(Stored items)
* * *
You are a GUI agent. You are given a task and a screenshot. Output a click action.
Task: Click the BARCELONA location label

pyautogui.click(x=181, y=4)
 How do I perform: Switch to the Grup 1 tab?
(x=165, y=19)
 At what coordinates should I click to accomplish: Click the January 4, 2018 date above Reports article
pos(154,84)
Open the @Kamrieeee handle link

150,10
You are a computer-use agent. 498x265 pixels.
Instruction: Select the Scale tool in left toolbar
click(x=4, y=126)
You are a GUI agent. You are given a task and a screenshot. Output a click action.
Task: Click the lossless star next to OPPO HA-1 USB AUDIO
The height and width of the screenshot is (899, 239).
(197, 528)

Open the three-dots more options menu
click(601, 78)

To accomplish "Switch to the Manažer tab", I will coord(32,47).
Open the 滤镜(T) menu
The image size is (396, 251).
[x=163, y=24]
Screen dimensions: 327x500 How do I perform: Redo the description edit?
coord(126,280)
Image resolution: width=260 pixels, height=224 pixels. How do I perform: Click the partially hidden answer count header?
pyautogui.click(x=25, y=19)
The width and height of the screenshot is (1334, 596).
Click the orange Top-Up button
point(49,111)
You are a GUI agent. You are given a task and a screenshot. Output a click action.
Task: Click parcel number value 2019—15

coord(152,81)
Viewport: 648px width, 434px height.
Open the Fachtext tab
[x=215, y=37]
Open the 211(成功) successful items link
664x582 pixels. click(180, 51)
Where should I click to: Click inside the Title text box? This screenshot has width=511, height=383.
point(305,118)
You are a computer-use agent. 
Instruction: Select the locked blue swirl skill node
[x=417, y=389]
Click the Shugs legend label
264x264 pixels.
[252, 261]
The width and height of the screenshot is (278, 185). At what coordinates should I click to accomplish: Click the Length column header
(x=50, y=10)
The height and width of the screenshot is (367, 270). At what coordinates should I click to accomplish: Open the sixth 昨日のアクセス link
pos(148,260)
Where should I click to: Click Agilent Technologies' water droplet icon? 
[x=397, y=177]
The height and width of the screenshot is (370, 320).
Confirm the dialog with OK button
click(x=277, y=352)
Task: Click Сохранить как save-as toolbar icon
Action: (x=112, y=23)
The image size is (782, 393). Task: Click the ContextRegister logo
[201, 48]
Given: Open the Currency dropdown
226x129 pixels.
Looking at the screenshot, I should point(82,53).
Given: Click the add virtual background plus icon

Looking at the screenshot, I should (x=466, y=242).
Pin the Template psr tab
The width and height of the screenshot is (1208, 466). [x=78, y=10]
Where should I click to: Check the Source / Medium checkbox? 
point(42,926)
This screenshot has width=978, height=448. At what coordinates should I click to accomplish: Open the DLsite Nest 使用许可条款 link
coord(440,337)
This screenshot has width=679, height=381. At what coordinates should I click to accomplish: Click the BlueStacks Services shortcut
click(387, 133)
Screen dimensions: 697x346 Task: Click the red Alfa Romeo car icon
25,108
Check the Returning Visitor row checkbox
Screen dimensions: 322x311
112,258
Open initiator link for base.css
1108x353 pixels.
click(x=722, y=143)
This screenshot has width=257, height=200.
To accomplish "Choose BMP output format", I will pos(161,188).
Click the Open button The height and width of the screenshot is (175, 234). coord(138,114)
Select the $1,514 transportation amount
* * *
• **Work required**:
Your task is to retype, exactly and only, the lines from the one with "Click the Open" through the final line above.

• **Response below**:
Click the Open button The height and width of the screenshot is (175, 234). coord(138,114)
Select the $1,514 transportation amount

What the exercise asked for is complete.